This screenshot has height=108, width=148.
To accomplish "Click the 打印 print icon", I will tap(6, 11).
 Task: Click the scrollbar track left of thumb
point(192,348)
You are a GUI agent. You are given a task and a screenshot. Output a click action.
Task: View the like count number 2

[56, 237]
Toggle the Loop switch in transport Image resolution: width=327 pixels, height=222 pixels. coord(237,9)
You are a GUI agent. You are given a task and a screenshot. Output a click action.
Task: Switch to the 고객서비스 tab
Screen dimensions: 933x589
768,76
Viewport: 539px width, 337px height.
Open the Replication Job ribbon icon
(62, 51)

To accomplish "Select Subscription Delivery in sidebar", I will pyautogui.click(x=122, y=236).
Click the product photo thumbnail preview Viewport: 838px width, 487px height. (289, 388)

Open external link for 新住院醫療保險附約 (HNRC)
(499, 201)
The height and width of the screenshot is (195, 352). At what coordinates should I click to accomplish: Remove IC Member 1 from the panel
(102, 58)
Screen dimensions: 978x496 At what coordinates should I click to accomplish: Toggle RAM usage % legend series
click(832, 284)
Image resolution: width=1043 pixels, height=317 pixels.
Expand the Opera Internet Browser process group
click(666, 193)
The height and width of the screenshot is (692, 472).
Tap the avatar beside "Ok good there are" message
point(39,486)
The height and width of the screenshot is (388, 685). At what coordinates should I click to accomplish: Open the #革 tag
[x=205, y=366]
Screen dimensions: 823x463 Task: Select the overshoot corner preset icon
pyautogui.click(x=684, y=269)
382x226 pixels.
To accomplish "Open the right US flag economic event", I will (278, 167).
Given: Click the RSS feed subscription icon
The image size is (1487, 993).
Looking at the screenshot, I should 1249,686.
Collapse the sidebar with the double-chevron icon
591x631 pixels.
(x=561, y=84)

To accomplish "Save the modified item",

PROBLEM REQUIREMENTS: Please make an exact copy of every record, leaving nothing out.

PROBLEM SOLUTION:
This screenshot has height=108, width=148.
To accomplish "Click the 打印 print icon", I will tap(6, 11).
 Task: Click the scrollbar track left of thumb
point(192,348)
You are a GUI agent. You are given a task and a screenshot. Output a click action.
Task: View the like count number 2

[56, 237]
Toggle the Loop switch in transport Image resolution: width=327 pixels, height=222 pixels. coord(237,9)
You are a GUI agent. You are given a task and a screenshot. Output a click action.
Task: Switch to the 고객서비스 tab
Screen dimensions: 933x589
768,76
Viewport: 539px width, 337px height.
Open the Replication Job ribbon icon
(62, 51)

To accomplish "Select Subscription Delivery in sidebar", I will pyautogui.click(x=122, y=236).
Click the product photo thumbnail preview Viewport: 838px width, 487px height. (289, 388)

Open external link for 新住院醫療保險附約 (HNRC)
(499, 201)
The height and width of the screenshot is (195, 352). At what coordinates should I click to accomplish: Remove IC Member 1 from the panel
(102, 58)
Screen dimensions: 978x496 At what coordinates should I click to accomplish: Toggle RAM usage % legend series
click(832, 284)
Image resolution: width=1043 pixels, height=317 pixels.
Expand the Opera Internet Browser process group
click(666, 193)
The height and width of the screenshot is (692, 472).
Tap the avatar beside "Ok good there are" message
point(39,486)
The height and width of the screenshot is (388, 685). At what coordinates should I click to accomplish: Open the #革 tag
[x=205, y=366]
Screen dimensions: 823x463 Task: Select the overshoot corner preset icon
pyautogui.click(x=684, y=269)
382x226 pixels.
To accomplish "Open the right US flag economic event", I will (278, 167).
Given: Click the RSS feed subscription icon
The image size is (1487, 993).
Looking at the screenshot, I should 1249,686.
Collapse the sidebar with the double-chevron icon
591x631 pixels.
(x=561, y=84)

To accomplish "Save the modified item",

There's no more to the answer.